Como narrativa moderna, aberta, simbólica, podemos apenas sugerir interpretações do desfecho do conto, em que se mostra ou se considera a situação da personagem após a experiência do evento epifânico, em que mesmo tendo arrepios pela perspectiva do novo, aos poucos, no contato com o velho, o turbilhão de emoções vai se acalmando, e Ana realiza-se com a imagem da família rodeando a mesa.
Sente medo de perder tudo isso, com a possibilidade de aceitar se fundir ao mundo, e intimamente debatia-se: Abriria mão da dedicação exclusiva de mãe e esposa? A apreensão era enorme, o novo assustava. 

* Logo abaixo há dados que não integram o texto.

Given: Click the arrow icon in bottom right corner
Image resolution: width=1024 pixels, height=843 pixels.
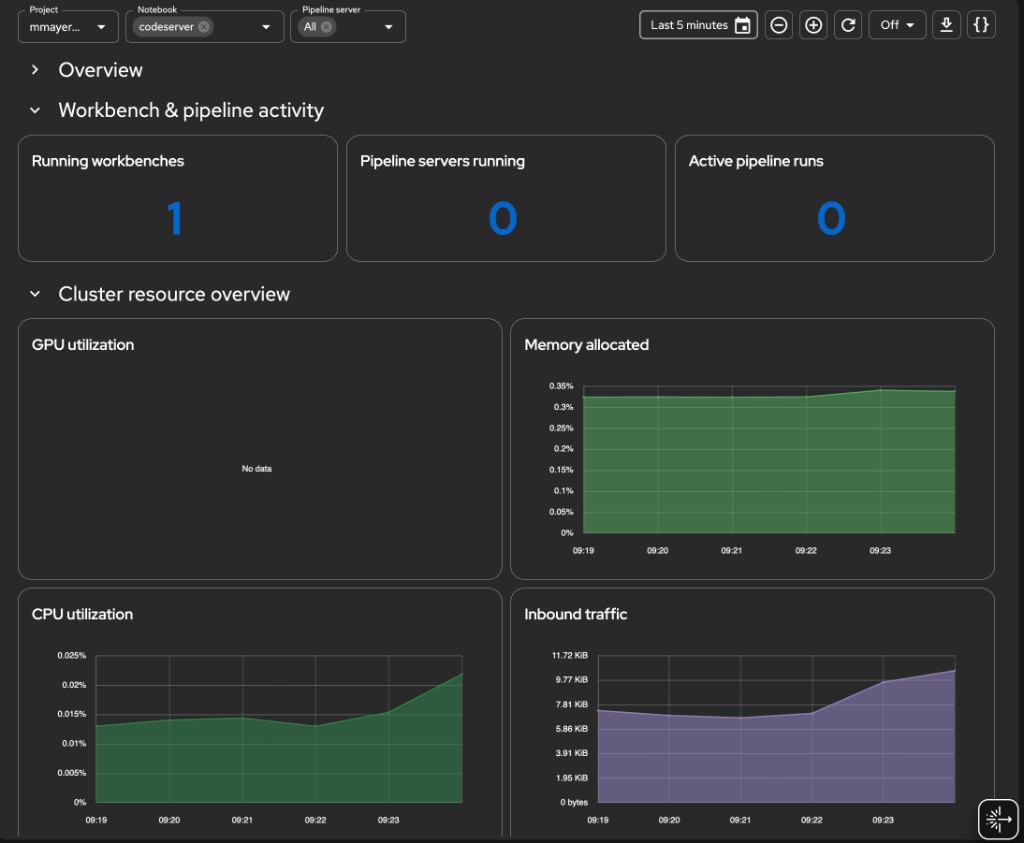Looking at the screenshot, I should point(997,818).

    Finalmente, aparece a figura masculina, no papel do marido, “protetor”, ou impedidor da realização existencial da personagem, que a segura pela mão, e a leva para o quarto, representação máxima do espaço interior, de proteção dos perigos do exterior, já que lá fora tudo é demasiado grande, sem medida, é aconchegante saber que do lado de dentro tudo está na medida do ser íntimo. Ana prepara-se para dormir, é mais fácil aconchegar-se nos braços do marido e esquecer o mundo lá fora.
     Ficam as interrogações: seria possível Ana apagar, de fato, os acontecimentos da tarde, ou seria marcada para sempre por eles? Ana já não demonstrou estar desgostosa das coisas que a cercam? Pode ter sido esse o primeiro passo para a descoberta de si mesma.